Excerpt:
Regardless of whatever other augmented reality hardware solutions Apple might have been working on, the company’s immediate path forward appears to be iPhone-dependent AR glasses with a handheld controller, rather than a standalone platform. That’s the biggest surprise developers Steve Troughton-Smith and Guilherme Rambo have discovered in newly released versions of iOS 13 and XCode 11, which now show clear evidence of a stereo augmented reality feature called StarBoard — a necessary software prelude to the release of compatible hardware.
As of now, StarBoard looks similar to iOS’s CarPlay feature, which uses an iPhone to generate the graphics for a car’s external touch display. Unlike CarPlay, which outputs a single image for the 2D dashboard display, StarBoard appears to be focused on outputting two images for a 3D stereoscopic headset, which would be paired with a new touch-based controller for AR navigation. Code suggests that your hand will grasp something akin to a Siri Remote or Oculus Go controller, combining a touch surface and motion controls with a trigger and a Home button.

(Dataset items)
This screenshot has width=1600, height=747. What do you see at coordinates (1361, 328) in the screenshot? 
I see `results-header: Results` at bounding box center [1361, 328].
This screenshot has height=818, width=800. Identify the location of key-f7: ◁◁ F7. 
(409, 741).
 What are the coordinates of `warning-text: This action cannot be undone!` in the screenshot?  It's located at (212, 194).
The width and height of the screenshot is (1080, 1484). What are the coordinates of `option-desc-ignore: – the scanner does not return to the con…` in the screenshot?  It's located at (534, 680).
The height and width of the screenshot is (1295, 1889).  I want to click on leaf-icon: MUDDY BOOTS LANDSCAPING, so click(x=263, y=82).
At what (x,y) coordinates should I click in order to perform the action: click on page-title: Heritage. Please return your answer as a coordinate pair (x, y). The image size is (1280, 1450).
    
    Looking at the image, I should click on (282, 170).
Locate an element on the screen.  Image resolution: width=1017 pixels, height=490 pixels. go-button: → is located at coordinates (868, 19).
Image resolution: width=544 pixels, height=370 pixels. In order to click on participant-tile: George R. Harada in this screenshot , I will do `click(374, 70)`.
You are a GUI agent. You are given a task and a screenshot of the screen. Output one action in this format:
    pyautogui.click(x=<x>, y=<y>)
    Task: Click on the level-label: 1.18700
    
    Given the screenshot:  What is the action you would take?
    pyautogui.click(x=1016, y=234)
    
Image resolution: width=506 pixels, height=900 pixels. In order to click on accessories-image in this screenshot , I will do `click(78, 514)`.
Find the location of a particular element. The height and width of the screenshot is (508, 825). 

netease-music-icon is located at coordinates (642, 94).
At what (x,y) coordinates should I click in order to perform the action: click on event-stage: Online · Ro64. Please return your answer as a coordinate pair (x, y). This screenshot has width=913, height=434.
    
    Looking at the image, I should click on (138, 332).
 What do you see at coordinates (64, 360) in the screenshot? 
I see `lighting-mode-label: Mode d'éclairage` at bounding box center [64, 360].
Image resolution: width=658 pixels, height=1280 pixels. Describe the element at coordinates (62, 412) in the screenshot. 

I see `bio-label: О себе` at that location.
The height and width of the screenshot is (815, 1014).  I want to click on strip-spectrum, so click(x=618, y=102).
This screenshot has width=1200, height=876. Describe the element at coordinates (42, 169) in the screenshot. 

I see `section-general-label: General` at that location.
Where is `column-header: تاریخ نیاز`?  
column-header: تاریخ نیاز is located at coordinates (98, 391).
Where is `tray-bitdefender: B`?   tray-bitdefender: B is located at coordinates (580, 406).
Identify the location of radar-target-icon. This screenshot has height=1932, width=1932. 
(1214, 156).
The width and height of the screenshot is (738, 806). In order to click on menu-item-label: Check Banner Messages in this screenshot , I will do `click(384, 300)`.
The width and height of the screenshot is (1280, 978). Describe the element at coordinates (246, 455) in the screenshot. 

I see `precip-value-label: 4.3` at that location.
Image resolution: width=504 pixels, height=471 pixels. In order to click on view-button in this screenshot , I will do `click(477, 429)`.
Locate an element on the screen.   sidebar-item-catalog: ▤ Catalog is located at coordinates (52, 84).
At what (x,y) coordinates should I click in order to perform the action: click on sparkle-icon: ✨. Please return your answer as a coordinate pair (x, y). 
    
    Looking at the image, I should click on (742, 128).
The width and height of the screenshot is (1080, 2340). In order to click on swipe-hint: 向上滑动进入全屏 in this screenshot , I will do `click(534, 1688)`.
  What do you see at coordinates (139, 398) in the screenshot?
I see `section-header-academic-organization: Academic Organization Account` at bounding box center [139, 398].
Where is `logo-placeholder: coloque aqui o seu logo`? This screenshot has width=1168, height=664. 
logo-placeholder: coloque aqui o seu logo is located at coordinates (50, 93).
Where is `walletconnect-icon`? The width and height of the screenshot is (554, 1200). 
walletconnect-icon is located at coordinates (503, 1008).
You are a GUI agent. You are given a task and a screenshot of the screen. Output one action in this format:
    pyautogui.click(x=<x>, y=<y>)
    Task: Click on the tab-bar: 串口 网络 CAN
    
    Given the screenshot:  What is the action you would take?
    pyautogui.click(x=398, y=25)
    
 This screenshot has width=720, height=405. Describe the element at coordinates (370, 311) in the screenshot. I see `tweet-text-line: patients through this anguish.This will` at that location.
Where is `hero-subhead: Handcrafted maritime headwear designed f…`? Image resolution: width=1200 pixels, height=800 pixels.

Exercise prompt:
Answer these questions about the StarBoard text.
1. What is the stereo augmented reality feature found in the new iOS and Xcode versions called?
2. Which iOS feature does StarBoard currently look similar to?
3. How many images does StarBoard appear to focus on outputting?

Written response:
1. StarBoard
2. CarPlay
3. Two, for a 3D stereoscopic headset